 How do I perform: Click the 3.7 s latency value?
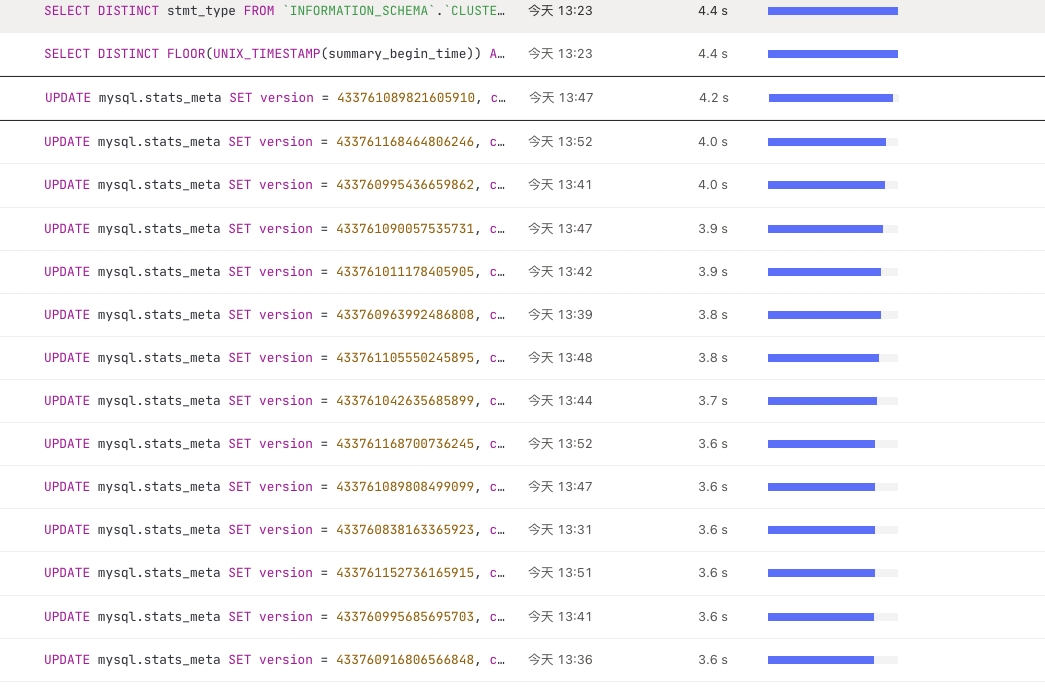point(713,401)
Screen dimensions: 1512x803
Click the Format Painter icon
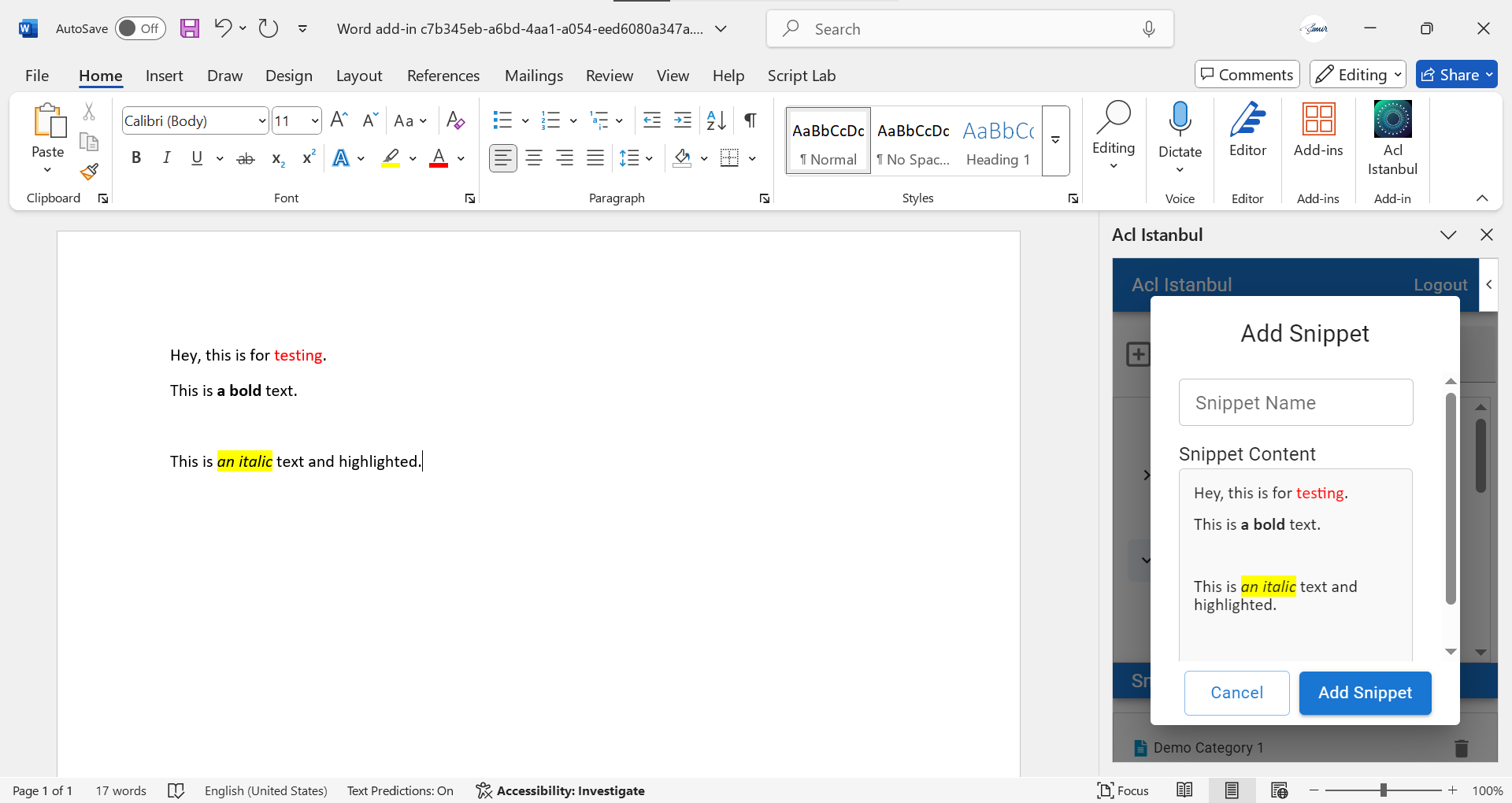(89, 172)
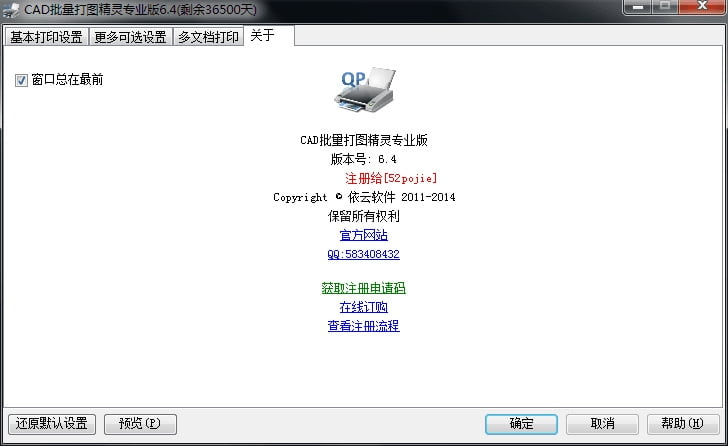Open the 官方网站 link
This screenshot has width=728, height=446.
pyautogui.click(x=364, y=235)
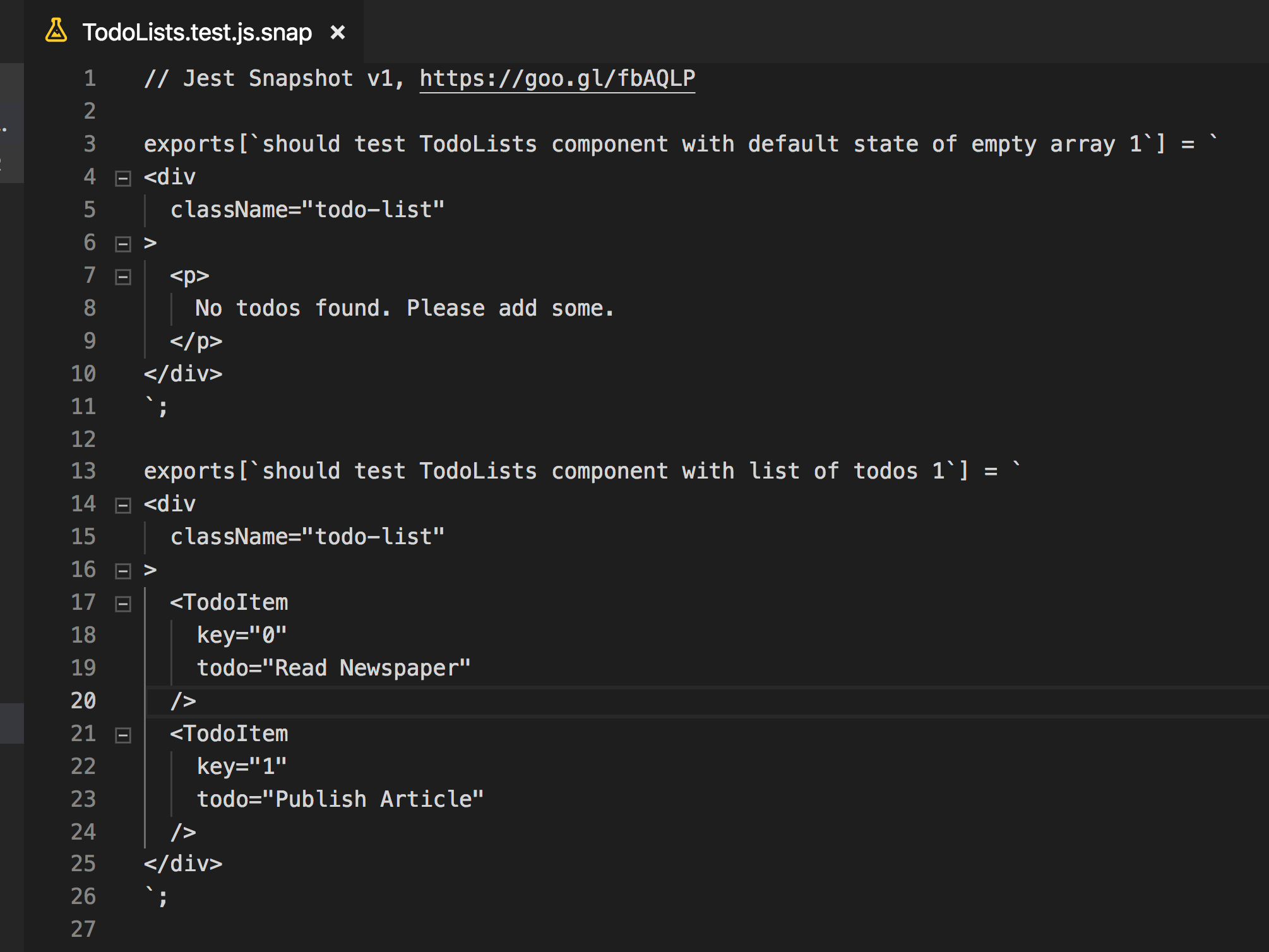Click className="todo-list" on line 5

(x=307, y=210)
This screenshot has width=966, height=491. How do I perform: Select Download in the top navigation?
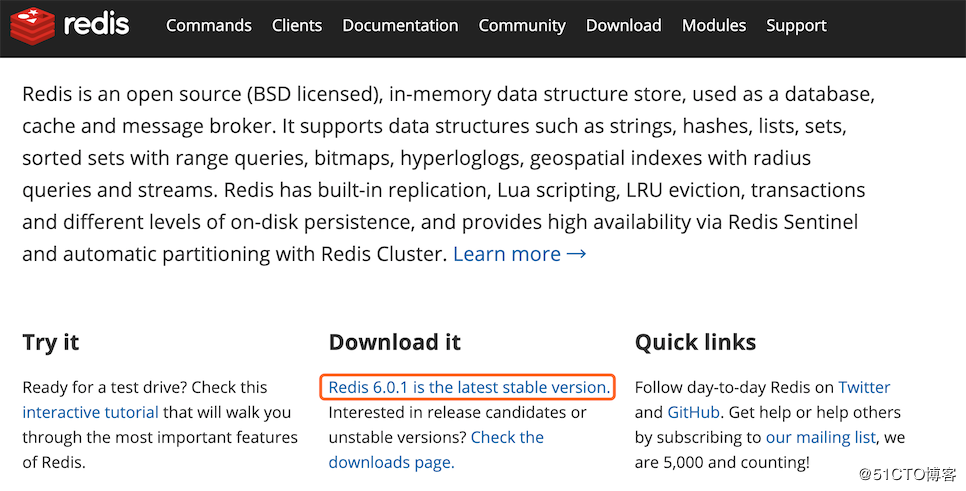[623, 25]
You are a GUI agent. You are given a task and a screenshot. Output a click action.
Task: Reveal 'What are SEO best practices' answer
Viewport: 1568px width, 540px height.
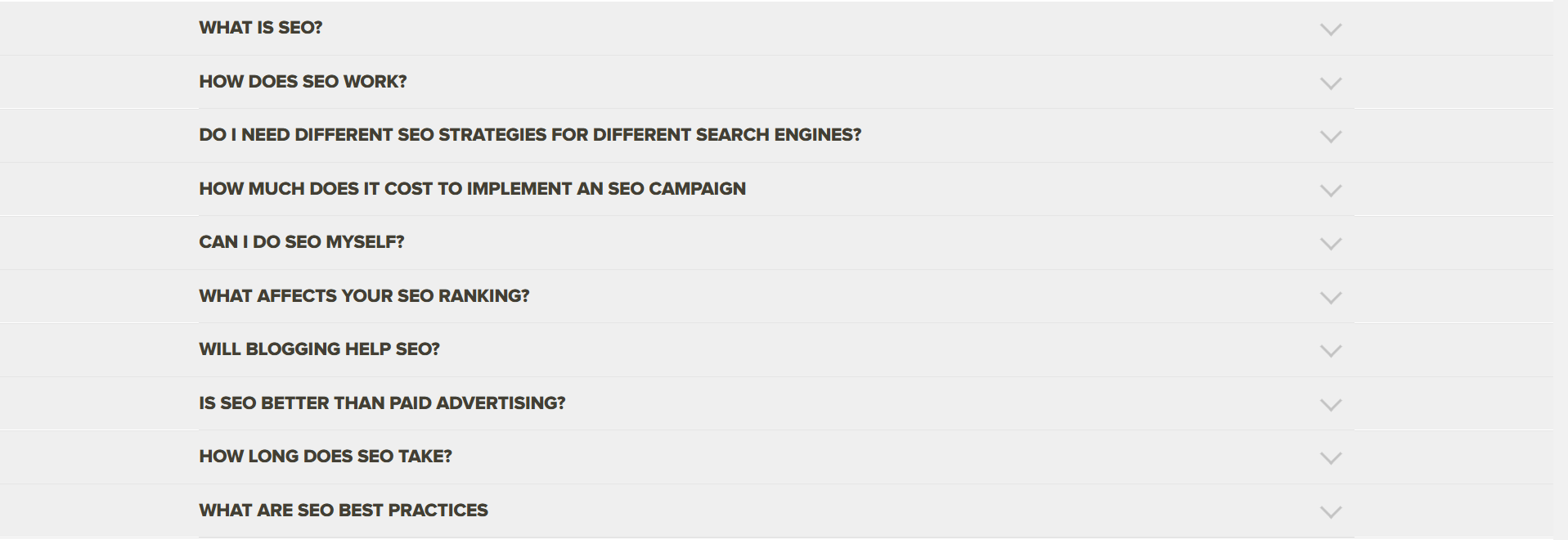[344, 511]
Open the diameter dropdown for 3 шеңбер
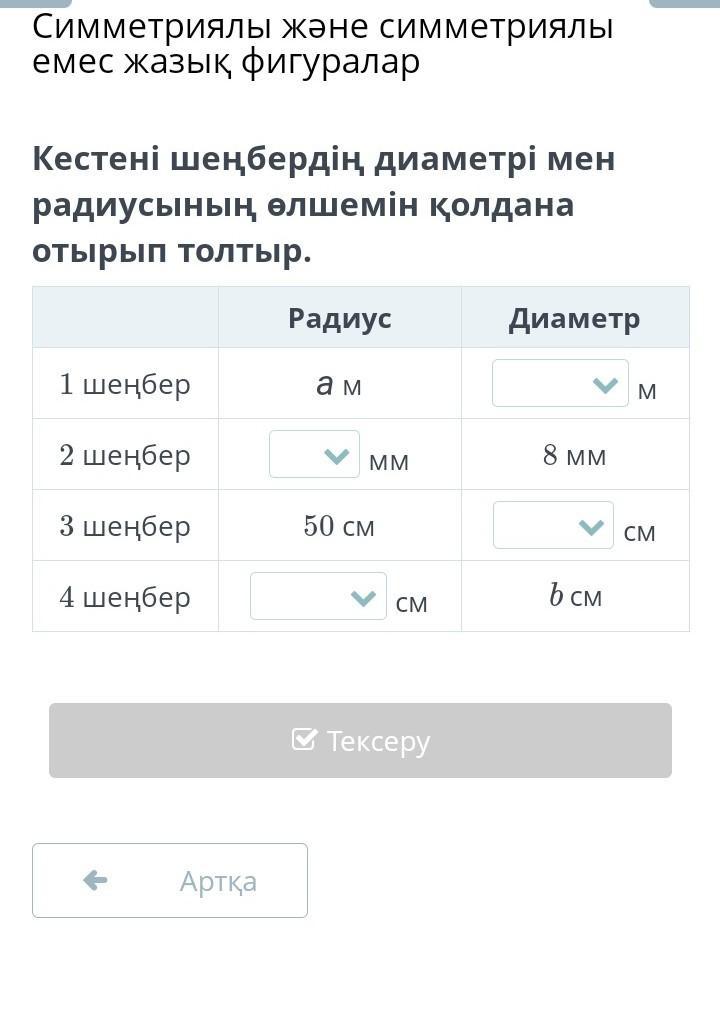This screenshot has width=720, height=1026. 553,525
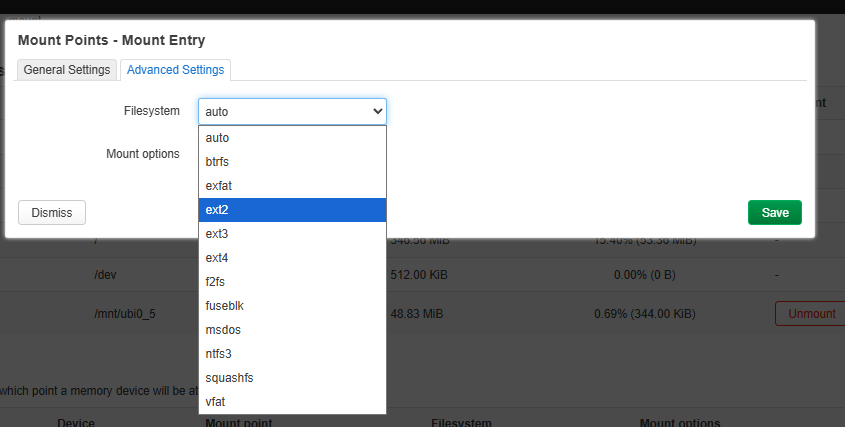Choose btrfs from the filesystem list
Viewport: 845px width, 427px height.
click(292, 162)
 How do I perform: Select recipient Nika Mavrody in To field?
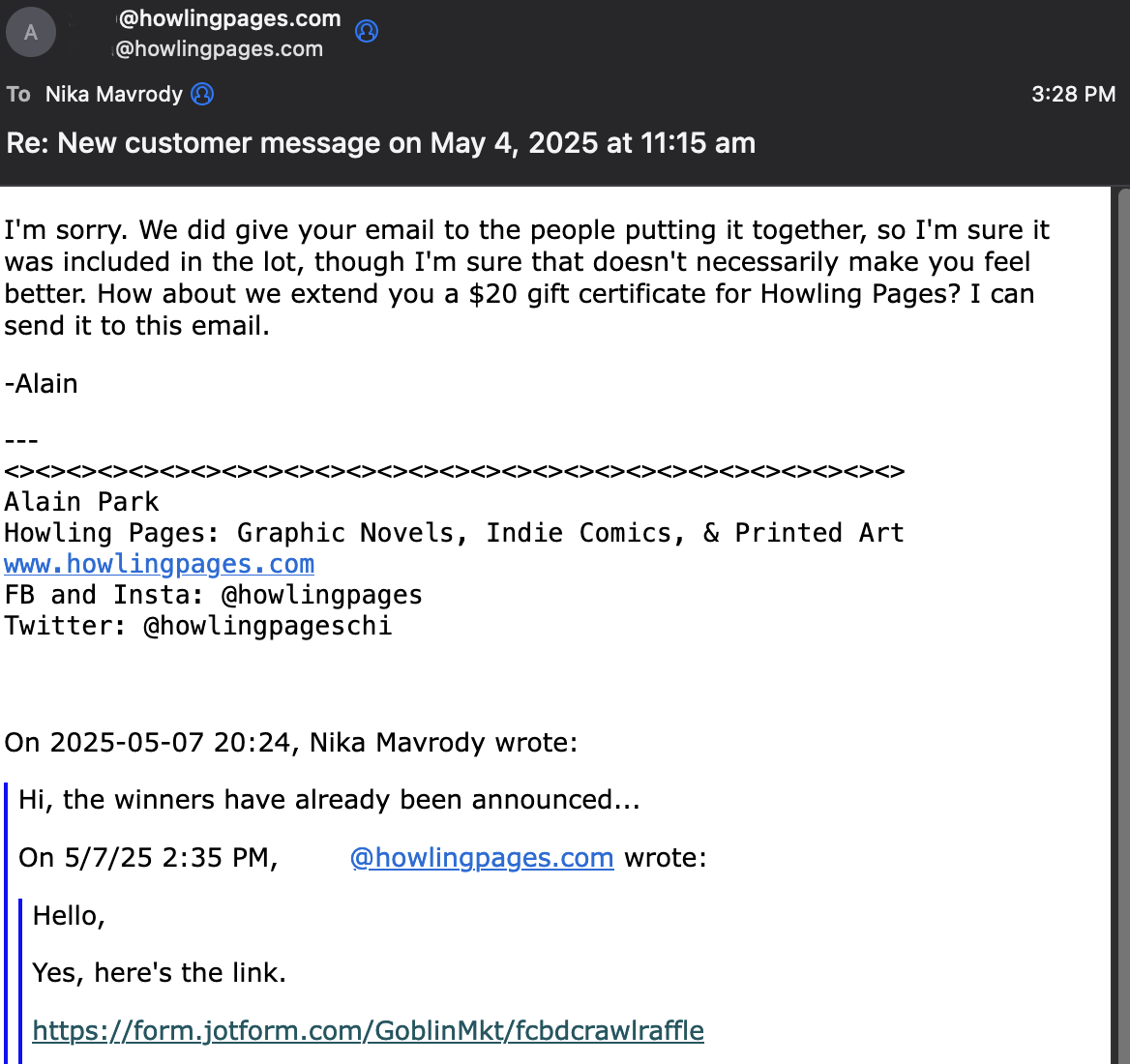[x=114, y=94]
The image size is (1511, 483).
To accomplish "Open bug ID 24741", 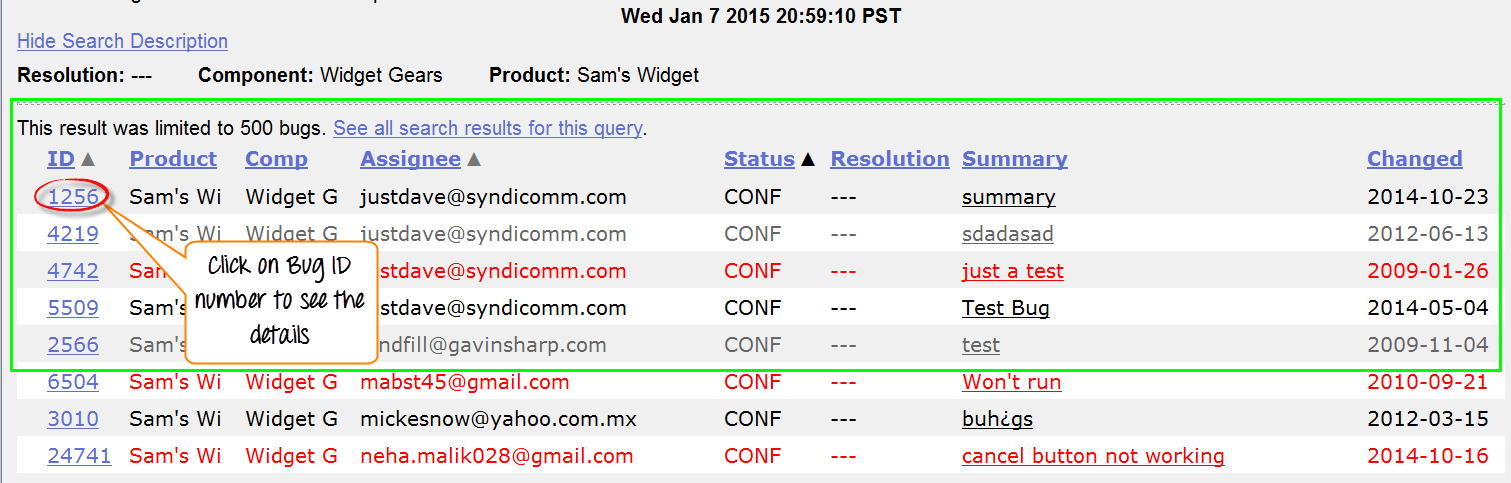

--------------------------------

Description of the task -
Everything in the listing is to be returned word for word, except the pictures.

Problem solution -
 How do I perform: Click the 3.7 s latency value?
point(713,401)
Screen dimensions: 1512x803
Click the Format Painter icon
(89, 172)
Open the 官方网站 link
This screenshot has width=728, height=446.
pyautogui.click(x=364, y=235)
Click className="todo-list" on line 5

(x=307, y=210)
This screenshot has width=966, height=491. How do I perform: Select Download in the top navigation?
[623, 25]
You are a GUI agent. You are given a task and a screenshot. Output a click action.
Task: Reveal 'What are SEO best practices' answer
Viewport: 1568px width, 540px height.
[344, 511]
Open the diameter dropdown for 3 шеңбер
This screenshot has width=720, height=1026. 553,525
Choose btrfs from the filesystem list
Viewport: 845px width, 427px height.
click(292, 162)
 How do I perform: Select recipient Nika Mavrody in To field?
[x=114, y=94]
The image size is (1511, 483).
To accomplish "Open bug ID 24741", 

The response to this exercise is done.